------ TEXTO DA PÁGINA ------

Artistas? Cantores? Jogadores de futebol? Youtubers? E os lixeiros? E os
professores? “O pai da criança sabe o nome de cada jogador do seu time, mas não
sabe o nome da professora do seu filho... O país do futebol deveria ser o país
da educação” (Diogo Almeida - humorista). Nossos valores estão invertidos.
Ainda não entendemos que um cristão ou uma igreja que busca sua própria
grandeza é uma contradição com Cristo e o seu Evangelho, pois Ele deixou claro
que somente quando nos deixarmos afetar pela realidade das pessoas mais frágeis
e ignoradas pelo mundo é que poderemos sentir a presença d’Ele e do Pai! (cf.
Mc 9,37).
Há
um consenso geral de que a humanidade está mais desumana. Além do aumento da
violência e das desigualdades sociais, estamos sendo duramente atingidos pelos efeitos
do aquecimento global: geadas, secas, queimadas e ausência de chuva... O
externo reflete o interno, segundo São Tiago. A desordem externa revela a
interna: inveja e rivalidade, desordens, maldade, guerras e brigas, nascidas
das paixões em conflito dentro de nós; paixões em conflito que são consequência
da constante busca de prazer e de poder. A cobiça é o motor do nosso
consumismo. Matamos, brigamos e fazemos guerra, mas nada conseguimos possuir,
porque tudo está sendo destruído pela nossa ganância sem limites.

------ SEÇÃO DE DADOS ------

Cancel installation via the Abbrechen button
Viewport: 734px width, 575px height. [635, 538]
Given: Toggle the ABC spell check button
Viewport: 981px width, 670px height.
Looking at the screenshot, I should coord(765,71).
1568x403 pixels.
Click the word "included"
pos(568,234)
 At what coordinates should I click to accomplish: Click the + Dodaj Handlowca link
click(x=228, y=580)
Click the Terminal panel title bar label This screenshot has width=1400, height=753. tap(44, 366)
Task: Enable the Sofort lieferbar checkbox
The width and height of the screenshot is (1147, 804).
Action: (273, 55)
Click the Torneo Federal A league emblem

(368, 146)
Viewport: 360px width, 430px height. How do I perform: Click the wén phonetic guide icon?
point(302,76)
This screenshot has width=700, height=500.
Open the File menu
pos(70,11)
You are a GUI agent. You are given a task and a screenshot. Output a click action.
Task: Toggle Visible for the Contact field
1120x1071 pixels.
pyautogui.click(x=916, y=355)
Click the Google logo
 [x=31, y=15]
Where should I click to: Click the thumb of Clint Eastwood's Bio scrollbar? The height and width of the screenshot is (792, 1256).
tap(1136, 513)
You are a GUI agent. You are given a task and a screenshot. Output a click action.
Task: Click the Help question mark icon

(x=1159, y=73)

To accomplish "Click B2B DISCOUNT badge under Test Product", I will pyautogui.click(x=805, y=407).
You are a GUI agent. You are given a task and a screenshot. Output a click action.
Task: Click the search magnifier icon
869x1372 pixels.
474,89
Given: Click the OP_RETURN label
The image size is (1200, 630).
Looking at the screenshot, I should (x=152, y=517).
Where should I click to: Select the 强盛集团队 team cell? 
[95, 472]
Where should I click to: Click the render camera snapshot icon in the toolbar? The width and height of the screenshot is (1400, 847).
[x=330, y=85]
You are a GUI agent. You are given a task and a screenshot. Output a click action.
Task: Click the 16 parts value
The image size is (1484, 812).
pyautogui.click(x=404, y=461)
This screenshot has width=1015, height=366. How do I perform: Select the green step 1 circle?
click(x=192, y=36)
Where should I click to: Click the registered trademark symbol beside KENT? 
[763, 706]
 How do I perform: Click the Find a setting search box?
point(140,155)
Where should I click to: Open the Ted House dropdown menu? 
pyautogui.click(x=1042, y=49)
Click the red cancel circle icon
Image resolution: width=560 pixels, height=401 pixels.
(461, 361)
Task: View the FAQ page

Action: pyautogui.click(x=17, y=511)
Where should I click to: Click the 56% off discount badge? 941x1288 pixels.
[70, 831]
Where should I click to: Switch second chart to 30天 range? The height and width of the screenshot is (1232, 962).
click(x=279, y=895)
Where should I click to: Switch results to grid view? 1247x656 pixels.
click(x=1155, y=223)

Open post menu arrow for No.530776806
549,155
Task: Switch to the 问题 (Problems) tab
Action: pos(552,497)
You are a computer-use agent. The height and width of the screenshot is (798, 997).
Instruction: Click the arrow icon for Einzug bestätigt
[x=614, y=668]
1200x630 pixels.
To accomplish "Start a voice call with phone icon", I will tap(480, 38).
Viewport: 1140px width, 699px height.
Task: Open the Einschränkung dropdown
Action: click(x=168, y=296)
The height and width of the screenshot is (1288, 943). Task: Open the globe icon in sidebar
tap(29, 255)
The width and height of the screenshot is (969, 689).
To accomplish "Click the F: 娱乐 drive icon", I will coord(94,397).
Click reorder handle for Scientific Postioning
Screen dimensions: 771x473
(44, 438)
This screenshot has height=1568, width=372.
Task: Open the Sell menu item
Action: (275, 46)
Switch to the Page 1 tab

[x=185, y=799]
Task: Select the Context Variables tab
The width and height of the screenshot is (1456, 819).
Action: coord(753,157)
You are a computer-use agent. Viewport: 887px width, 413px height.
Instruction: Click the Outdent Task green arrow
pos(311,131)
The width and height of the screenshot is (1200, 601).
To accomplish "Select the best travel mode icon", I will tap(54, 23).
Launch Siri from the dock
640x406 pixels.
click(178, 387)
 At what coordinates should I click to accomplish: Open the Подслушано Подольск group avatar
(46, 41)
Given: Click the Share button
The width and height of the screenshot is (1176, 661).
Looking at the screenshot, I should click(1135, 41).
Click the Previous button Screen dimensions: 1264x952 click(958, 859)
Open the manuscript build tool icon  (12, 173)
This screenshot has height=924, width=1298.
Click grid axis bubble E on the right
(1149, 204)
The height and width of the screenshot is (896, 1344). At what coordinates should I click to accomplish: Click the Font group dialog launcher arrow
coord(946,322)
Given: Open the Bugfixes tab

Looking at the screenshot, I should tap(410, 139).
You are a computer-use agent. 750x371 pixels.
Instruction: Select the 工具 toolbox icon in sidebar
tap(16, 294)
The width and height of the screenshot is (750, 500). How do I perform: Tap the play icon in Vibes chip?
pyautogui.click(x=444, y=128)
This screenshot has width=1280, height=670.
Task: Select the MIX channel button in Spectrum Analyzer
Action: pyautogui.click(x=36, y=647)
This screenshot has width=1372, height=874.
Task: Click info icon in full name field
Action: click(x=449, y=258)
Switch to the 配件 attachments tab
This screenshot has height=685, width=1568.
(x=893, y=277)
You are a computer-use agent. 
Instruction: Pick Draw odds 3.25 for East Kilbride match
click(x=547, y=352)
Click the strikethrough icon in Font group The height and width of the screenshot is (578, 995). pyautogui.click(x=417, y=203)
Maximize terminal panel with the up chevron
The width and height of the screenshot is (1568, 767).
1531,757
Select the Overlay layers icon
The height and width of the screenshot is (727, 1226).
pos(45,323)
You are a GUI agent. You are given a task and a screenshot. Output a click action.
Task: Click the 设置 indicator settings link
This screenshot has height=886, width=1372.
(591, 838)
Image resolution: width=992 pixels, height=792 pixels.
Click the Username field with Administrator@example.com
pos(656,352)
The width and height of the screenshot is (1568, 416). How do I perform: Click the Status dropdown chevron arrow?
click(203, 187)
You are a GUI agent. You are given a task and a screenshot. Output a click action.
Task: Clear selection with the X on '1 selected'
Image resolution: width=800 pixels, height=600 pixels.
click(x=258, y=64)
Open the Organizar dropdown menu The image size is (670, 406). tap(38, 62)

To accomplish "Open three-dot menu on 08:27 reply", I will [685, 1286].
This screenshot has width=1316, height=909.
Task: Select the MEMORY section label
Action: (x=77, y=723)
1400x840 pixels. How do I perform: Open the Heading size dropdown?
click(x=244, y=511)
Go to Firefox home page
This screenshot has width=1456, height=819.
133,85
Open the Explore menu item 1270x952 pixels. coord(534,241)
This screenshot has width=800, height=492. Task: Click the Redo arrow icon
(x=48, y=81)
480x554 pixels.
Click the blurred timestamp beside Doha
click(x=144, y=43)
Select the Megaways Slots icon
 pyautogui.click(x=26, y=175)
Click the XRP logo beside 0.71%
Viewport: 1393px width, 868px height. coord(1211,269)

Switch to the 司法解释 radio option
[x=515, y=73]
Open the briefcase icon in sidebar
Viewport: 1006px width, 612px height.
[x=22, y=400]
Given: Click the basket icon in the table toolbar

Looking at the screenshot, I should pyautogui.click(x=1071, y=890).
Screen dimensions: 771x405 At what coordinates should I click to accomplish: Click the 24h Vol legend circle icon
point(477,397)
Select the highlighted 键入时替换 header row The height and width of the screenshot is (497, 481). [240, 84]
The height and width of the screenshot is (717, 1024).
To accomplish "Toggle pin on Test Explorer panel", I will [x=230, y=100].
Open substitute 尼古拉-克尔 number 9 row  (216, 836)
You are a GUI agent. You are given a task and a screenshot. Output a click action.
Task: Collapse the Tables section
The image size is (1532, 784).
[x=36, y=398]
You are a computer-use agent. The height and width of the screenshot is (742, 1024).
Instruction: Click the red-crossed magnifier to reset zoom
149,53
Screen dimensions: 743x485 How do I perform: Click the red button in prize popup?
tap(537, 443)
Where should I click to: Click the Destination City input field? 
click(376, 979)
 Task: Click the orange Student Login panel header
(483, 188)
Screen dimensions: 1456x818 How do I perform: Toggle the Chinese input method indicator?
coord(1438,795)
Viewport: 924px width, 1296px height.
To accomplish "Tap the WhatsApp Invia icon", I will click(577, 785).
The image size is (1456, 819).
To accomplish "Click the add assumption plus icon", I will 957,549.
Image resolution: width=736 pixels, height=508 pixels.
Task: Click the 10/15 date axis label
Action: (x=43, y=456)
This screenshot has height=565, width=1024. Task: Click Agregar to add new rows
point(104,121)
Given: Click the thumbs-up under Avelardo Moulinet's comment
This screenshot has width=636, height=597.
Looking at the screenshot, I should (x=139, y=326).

------

__PROBLEMAS A RESOLVER__:
A. Responda com base no texto sobre os valores invertidos:
(i) A quem é atribuída a frase sobre o país do futebol e a educação?
(ii) Segundo São Tiago, o que o externo reflete?
(iii) O que é apontado como o motor do nosso consumismo?
B. Indique se cada afirmação está de acordo com o texto sobre os valores invertidos:
(i) Existe um consenso de que a humanidade está mais humana.
(ii) Geadas e secas aparecem entre os efeitos do aquecimento global.
(iii) As paixões em conflito são consequência da busca de prazer e de poder.
C. Prossiga com o texto sobre os valores invertidos a partir do ponto em que ele termina.
Os registros não têm relação com o texto sobre os valores invertidos.

__RESPOSTAS ESPERADAS__:
A.
(i) A Diogo Almeida, humorista.
(ii) O interno.
(iii) A cobiça.

B.
(i) Não: "um consenso geral de que a humanidade está mais desumana".
(ii) Sim: "efeitos do aquecimento global: geadas, secas, queimadas e ausência de chuva".
(iii) Sim: "paixões em conflito que são consequência da constante busca de prazer e de poder".

C.
São
Tiago nos lembra que tudo poderia ser resolvido pedindo ao Pai, na oração, pois
Ele conhece nossas necessidades (cf. Mt 6,8). Mas, ainda que peçamos, Ele não
nos dará, se a motivação da nossa vida continuar a ser o prazer egoísta e o
desejo de ser o maior, de nos sobressair aos outros. Quando decidirmos tirar o
nosso egoísmo e o nosso individualismo do centro da vida, e abraçarmos tudo
aquilo que está ferido, fragilizado e pedindo para ser cuidado, a vida começará
a mudar. Mas isso levará tempo e exigirá de nós perseverança e constância no
bem, porque ferir e destruir acontecem rapidamente; curar e reconstruir leva
tempo...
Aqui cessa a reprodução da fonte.